The sitemap file has become, over the years, a must in SEO. Often cited in discussions related to SEO, it’s closely related to the crawling and indexing of the different URLs present on websites.
Particularly helpful when you design an ecommerce site with many pages, it facilitates the discovery of your online store’s various URLs. I advise you not to neglect this element!L
What is the sitemap file?
To better understand where this very standardized protocol comes from, let’s start with a little history and some key dates:
- 2005: Google creates the first version called Sitemaps 0.84.
- December 2006: Microsoft and Yahoo announce support for Sitemaps 0.90. It was at this point that a protocol was really established, developing a writing standard for all future sitemaps.

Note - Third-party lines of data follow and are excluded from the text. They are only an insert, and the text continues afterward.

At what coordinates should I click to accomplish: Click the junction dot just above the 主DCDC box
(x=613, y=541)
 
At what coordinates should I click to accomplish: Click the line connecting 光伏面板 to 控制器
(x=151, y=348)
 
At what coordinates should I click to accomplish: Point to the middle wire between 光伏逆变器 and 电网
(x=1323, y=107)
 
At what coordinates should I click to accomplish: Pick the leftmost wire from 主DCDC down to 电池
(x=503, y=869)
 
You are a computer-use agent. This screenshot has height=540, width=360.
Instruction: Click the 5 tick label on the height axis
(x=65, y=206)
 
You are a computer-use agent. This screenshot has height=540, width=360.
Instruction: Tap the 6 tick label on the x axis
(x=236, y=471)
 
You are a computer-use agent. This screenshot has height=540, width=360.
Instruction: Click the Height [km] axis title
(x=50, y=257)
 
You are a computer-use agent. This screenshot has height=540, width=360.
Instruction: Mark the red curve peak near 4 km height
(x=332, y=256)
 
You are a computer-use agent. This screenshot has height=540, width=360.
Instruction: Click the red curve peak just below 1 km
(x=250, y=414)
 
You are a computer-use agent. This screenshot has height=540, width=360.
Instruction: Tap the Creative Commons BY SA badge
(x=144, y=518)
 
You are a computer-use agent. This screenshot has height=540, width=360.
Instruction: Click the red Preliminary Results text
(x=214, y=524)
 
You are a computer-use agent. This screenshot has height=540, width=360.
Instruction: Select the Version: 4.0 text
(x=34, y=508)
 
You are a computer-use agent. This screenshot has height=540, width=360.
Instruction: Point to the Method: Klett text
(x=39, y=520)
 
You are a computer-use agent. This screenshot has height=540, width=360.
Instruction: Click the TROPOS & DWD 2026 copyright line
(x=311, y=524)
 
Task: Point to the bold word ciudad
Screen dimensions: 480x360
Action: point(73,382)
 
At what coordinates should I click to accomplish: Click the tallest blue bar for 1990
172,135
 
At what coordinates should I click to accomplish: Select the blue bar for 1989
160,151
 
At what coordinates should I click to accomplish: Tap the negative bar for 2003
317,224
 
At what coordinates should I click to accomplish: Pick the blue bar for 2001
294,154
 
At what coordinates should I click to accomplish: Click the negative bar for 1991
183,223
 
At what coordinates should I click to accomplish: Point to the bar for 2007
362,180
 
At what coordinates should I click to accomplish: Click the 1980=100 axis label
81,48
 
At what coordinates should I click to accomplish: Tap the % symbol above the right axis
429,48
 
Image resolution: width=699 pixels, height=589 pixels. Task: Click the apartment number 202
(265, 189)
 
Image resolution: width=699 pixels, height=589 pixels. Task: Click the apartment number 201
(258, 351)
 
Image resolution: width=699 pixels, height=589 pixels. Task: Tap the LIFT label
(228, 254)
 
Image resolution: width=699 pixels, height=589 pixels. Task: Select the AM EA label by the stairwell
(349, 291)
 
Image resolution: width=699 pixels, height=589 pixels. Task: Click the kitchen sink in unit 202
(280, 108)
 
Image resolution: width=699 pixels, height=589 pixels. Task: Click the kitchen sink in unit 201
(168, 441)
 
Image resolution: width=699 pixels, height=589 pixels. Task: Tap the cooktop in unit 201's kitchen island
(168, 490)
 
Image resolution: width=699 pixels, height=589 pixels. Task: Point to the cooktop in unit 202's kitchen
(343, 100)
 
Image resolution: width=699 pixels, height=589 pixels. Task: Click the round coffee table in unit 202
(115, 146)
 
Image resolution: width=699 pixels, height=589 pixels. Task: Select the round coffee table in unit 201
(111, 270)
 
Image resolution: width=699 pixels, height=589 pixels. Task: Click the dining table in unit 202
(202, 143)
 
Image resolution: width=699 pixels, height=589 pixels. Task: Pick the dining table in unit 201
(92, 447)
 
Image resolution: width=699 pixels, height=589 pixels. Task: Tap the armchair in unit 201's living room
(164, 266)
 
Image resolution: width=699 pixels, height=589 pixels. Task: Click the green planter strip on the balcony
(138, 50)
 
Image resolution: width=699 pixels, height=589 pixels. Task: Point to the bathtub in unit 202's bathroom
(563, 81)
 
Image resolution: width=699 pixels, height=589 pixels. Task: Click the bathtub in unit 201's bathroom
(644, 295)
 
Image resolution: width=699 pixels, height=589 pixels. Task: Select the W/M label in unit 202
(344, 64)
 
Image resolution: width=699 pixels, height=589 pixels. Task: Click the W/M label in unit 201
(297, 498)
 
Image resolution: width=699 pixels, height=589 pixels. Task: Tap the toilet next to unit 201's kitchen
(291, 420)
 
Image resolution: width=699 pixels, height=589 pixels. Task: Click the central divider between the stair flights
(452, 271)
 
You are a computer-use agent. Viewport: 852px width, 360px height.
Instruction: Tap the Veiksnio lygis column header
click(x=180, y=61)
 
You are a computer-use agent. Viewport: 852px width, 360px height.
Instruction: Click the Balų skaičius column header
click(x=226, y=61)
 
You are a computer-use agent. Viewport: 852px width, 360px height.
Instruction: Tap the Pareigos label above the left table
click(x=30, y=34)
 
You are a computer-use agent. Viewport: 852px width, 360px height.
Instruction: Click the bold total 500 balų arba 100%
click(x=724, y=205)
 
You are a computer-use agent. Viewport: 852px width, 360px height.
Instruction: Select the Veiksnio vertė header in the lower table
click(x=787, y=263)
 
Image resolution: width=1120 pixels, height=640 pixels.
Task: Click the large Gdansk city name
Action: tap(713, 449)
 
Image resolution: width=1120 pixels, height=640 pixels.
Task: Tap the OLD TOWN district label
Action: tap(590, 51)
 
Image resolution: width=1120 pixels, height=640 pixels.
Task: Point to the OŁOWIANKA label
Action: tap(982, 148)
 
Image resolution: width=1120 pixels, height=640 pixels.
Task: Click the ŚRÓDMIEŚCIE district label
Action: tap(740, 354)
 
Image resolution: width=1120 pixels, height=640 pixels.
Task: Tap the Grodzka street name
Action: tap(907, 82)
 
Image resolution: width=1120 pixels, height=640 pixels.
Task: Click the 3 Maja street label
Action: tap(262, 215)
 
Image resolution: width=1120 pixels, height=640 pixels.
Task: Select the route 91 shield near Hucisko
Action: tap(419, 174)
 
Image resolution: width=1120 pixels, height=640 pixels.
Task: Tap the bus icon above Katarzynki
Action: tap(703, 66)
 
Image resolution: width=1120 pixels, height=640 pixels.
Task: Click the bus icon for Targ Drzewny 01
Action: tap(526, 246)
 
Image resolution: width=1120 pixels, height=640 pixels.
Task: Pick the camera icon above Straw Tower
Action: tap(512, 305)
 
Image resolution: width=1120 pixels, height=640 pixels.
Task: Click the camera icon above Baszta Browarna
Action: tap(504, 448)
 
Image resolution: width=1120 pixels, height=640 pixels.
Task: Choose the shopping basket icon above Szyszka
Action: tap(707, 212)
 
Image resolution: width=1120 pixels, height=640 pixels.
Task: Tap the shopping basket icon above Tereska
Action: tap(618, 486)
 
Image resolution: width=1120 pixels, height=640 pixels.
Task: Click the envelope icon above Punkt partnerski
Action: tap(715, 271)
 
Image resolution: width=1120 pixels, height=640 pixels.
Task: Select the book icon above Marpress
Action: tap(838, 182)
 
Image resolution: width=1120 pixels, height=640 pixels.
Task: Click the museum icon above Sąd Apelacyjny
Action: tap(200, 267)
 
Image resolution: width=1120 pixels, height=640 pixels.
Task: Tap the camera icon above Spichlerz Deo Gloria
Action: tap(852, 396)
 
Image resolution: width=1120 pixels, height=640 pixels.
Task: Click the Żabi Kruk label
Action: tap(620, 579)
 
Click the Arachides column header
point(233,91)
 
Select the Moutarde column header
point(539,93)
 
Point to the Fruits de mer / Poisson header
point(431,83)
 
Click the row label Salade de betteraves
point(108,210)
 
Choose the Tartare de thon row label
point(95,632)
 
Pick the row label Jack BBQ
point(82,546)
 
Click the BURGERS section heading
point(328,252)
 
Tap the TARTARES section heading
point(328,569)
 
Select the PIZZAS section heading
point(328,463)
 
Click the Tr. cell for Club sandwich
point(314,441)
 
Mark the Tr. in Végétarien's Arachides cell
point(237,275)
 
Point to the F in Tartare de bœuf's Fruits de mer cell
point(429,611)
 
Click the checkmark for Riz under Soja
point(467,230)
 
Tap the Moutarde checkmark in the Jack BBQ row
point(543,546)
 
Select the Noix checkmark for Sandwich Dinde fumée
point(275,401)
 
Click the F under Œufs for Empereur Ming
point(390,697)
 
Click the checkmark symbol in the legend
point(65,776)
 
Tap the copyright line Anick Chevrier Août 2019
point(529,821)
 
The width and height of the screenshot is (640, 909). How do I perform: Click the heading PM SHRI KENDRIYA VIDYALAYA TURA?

Official website: https://www.sitemaps.org/index.html
To return to its main function, the sitemap of a website is a file listing all the URLs that you want to index. It should only contain relevant pages for search engines to visit.
The sitemap can be composed of different kinds of information:
- loc: URL of the page. This is the only mandatory field.
- lastmod: date of last modification
- changefreq: update frequency
- priority: priority of URLs
Here is an example of an XML sitemap file that lists the URL “https://www.site.fr/”:
It’s also interesting to note that the XML format isn’t mandatory. You can, for instance, create a sitemap in text format (.txt). On the other hand, it’ll be impossible for you to indicate the optional elements mentioned above (lastmod, changefreq, and priority). This one is only going to contain the list of URLs.
The purpose of this item is to facilitate the crawling of your site. The crawl represents the exploration of a website by a search engine robot. During its passage, the robot will discover and analyze the source code of the page to reveal the different elements (HTML, images, internal and external links,...).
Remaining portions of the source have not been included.